After deadline

Those of us in the newspaper business know what After Deadline means  …  Release, often exhaustion, certainly freedom from immediate travail.

Depending upon one’s time in the business, it can mean more or less of the above. I have been in good times and bad, but always, after deadline was a good thing, and sometimes it meant absolute heaven, more often of late.

As more work is required and less help provided, deadline itself has become more of  a reach for those of us who continue to care about the quality of the product. We must change with the times, limit our reach, be thrilled with less and be happy, so they say.

I’m not, and I keep trying to give what I think is verging on a good product, both in print and online. It’s tough, though. That video of the fire at Danvers Town Hall, for instance, still waits for my edits and production. Will it get done? Does it really matter?

Which echoes, of course, the great question of all our lives … does it really matter?

Poets love this topic, in one way or another, and here is a poem by Mark Strand, who I think is a terrific poet,  and this poem may or may not speak to the issue. … from his volume, “Dark Harbor.”

(Note: for some reason, this program does not allow extra spaces between stanzas, so I will indicate such a break with a space and then three dots.)

XVI

It is true, as someone has said, that in

A world without heaven all is farewell.

Whether you wave your hand or not, …

It is farewell, and if no tears come to your eyes

It is still farewell, and if you pretend not to notice,

hating what passes, it i s still farewell. …

Farewell no matter what. And the palms as they lean

Over the green, bright lagoon, and the pelicans

Diving, and the glistening bodies of bathers resting, …

Are stages in an ultimte stillness, and the movement

Of sand, and of wind, and the secret moves of the body

Are part of the same, a simplicity that turns being …

Into an occasion for mourning, or into an occasion

Worth celebrating, for what else does one do,

Feeling the weight of the pelicans’ wings, …

The density of the palms’ shadows, the cells that darken

The backs of bathers? These are beyond the distortions

Of chance, beyond the evasions of music. The end …

Is enacted again and again.

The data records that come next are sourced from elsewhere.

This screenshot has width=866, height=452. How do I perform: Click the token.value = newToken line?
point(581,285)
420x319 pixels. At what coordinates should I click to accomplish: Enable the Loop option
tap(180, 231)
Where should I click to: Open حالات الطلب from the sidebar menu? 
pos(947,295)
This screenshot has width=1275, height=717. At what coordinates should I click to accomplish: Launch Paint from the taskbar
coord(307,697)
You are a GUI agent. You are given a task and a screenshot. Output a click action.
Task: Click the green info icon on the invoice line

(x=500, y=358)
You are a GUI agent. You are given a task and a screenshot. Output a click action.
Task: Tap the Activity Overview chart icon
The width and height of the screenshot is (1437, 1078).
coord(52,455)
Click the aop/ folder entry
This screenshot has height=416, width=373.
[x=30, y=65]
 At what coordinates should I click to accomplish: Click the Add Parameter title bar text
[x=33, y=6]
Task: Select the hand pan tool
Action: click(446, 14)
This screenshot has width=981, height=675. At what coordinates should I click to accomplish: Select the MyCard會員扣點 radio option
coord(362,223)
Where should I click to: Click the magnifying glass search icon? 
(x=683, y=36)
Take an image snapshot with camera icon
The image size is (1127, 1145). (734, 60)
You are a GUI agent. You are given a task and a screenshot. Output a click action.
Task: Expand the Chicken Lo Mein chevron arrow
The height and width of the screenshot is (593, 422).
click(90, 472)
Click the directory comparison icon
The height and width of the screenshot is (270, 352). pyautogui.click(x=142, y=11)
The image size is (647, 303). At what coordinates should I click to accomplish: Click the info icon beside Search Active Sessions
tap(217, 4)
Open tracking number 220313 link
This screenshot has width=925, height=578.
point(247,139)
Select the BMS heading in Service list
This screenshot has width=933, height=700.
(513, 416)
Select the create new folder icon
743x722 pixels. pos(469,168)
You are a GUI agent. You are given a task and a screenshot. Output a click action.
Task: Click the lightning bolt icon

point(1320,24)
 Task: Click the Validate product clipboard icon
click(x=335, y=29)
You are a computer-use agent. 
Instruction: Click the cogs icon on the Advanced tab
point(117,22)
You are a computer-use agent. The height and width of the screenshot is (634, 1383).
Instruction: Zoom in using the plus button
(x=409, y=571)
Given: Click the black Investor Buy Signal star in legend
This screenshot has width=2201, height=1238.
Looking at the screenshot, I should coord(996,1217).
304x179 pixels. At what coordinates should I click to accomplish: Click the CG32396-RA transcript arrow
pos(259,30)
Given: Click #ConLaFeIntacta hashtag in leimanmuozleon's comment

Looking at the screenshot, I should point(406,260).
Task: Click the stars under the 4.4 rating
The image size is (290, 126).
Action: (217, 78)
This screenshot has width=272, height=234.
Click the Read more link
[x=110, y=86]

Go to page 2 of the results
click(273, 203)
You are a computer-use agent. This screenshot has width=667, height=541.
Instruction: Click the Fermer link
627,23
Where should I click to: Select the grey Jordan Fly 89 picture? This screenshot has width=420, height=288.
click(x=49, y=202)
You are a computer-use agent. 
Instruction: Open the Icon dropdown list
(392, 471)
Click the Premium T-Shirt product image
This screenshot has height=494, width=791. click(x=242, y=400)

And we feel it

In the temptations of sleep, in the the moon’s ripening,

In the wine as it waits in the glass.

Here is another by Mark Strand, to make up for my lack of attentiveness to the blog this week (mea culpa).

XL I

Sometimes after dinner when I wander out

And stare into the night sky and realize I have no idea

Of what I see, that the distance of the stars …

Is meaningless and their number far beyond

What I can reckon, I wonder if the physicist

Sees the same sky I do, a lavish ordering of lights, …

Disposed to match our scale, and our power to imagine

In simple terms a space like the space we suffer

Here on earth in this room with you sitting …

In that chair, reading a book of which I understand

Nothing, thinking thoughts I could not guess at,

As moments approach whose cargo is a mystery. …

Ah, who knows? we are already traveling faster than our

Apparent stillness can stand, and if it keeps up

You will be light-years away by the time I speak.